II.
(Segaar, [138]note 3, p. 594.)
Charles Segaar, S.T.D., born in 1724, was Greek professor at Utrecht, from 1766 to 1803, after filling several important and laborious positions as a pastor and preacher. He died Dec. 22, 1803. He has left a great reputation as "the most theological of philologists, and the most philological of theologians." Had he gone over the entire text of Clement, and edited all his works, with the care and ability displayed in his critical edition of the Tis ho sozomenos plousios, the world would have been greatly enriched by his influence on the cultivation of patristic literature. In his eloquent preface to this tract, he bewails the neglect into which that fundamental department of Christian learning had fallen; praising the labours of Anglican scholars, who, in the former century, had devoted themselves to the production of valuable editions of the Fathers. He speaks of himself as from early years inflamed with a singular love of such studies and especially of the Greek Fathers, and adds an expression of the extreme gratification with which he had read and pondered the Quis dives Salvandus, among the admirable works of Clement of Alexandria. He corrects Ghisler's error in crediting it to Origen (edition of 1623), and reminds us that there is but a single ms. from which it is derived, viz., that of the Vatican.

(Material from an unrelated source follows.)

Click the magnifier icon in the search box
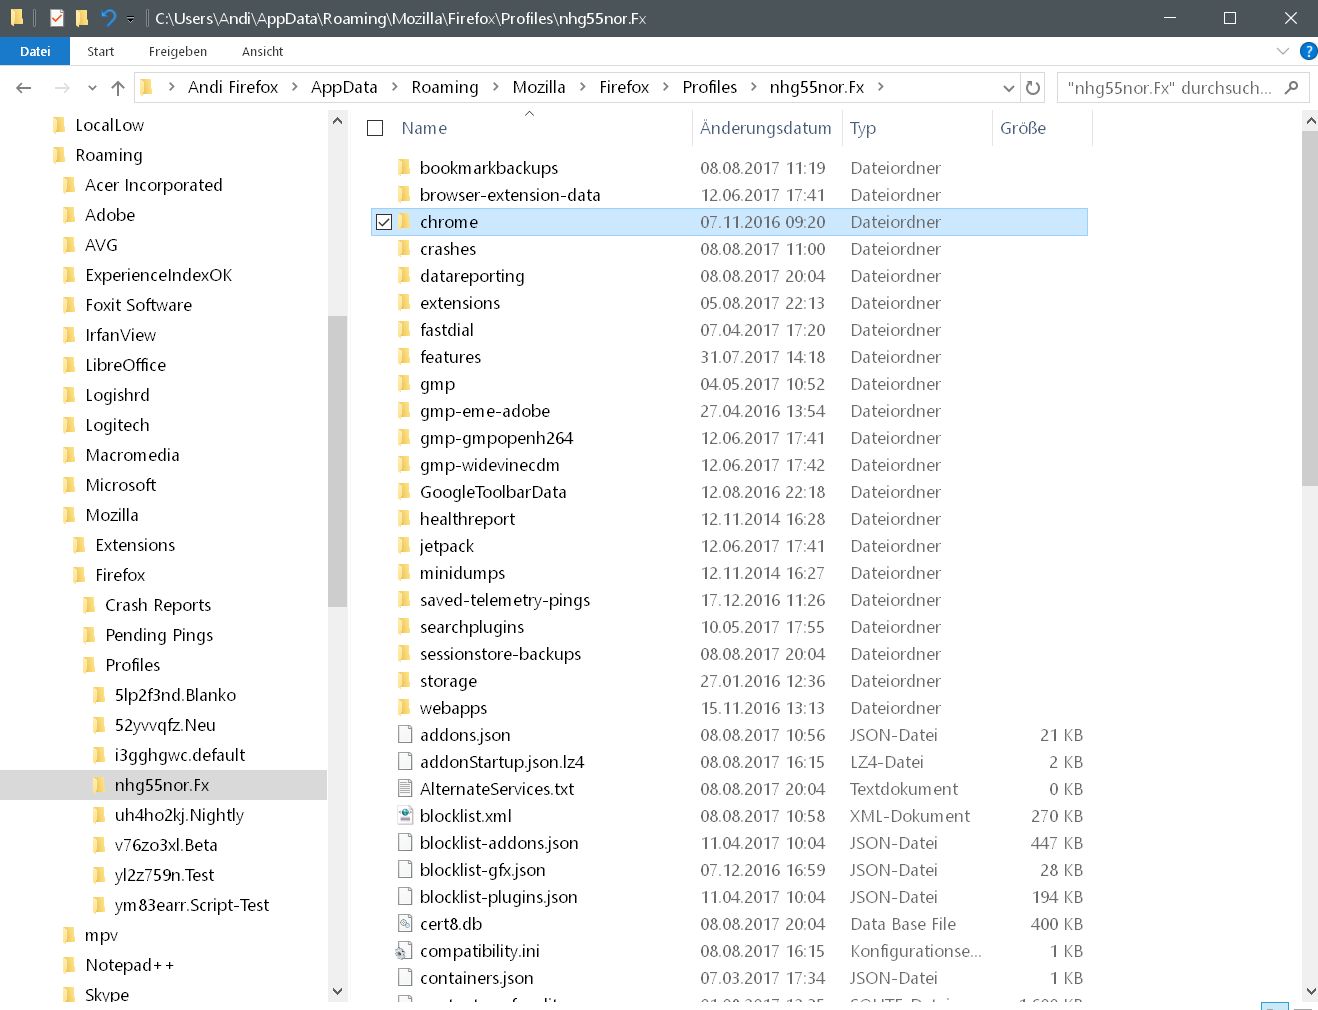The image size is (1318, 1010). tap(1291, 88)
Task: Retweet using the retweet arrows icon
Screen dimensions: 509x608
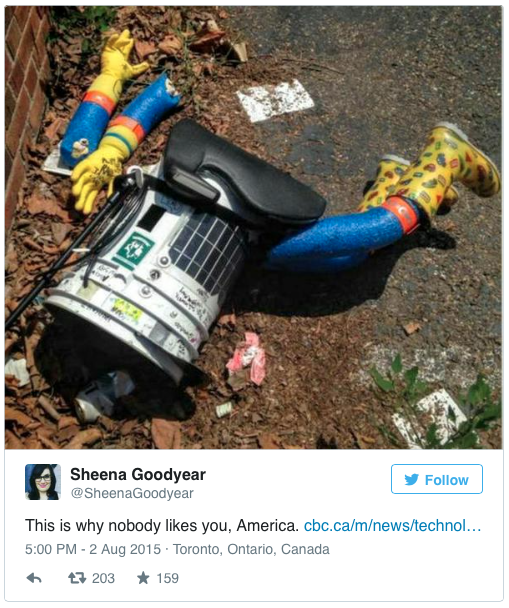Action: 77,578
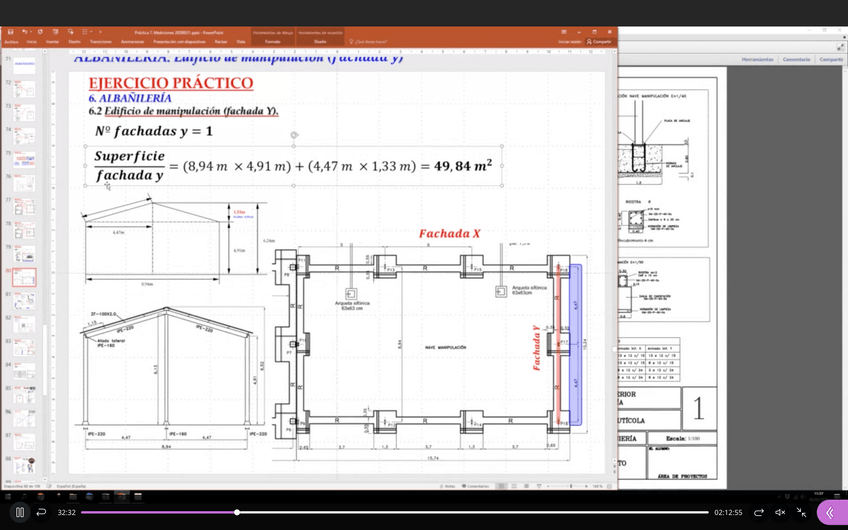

Apart from the value of Segaar's annotations, his work is very useful to Greek scholars, for its varied erudition, much wealth of his learning being expended upon single words and their idiomatic uses. The sort of work devoted to this tract is precisely what I covet for my countrymen; and I look forward with hope to the day as not remote, when from regions now unnamed, in this vast domain of our republican America, critical editions of all of the Ante-Nicene Fathers shall be given to the republic of letters, with a beauty of typography hitherto unknown. The valuable Patrologia of Migne might well be made the base of a Phoenix-like edition of the same series. It was only fit for such a base; for its print and paper are disgraceful, and the inaccuracy and carelessness of its references and editorial work are only pardonable when one reflects on the small cost at which it was afforded. The plates have perished in flames; but the restoration of the whole work is worthy of the ambition of American scholars, and of the patronage of wealth now sordid but capable of being ennobled by being made useful to mankind.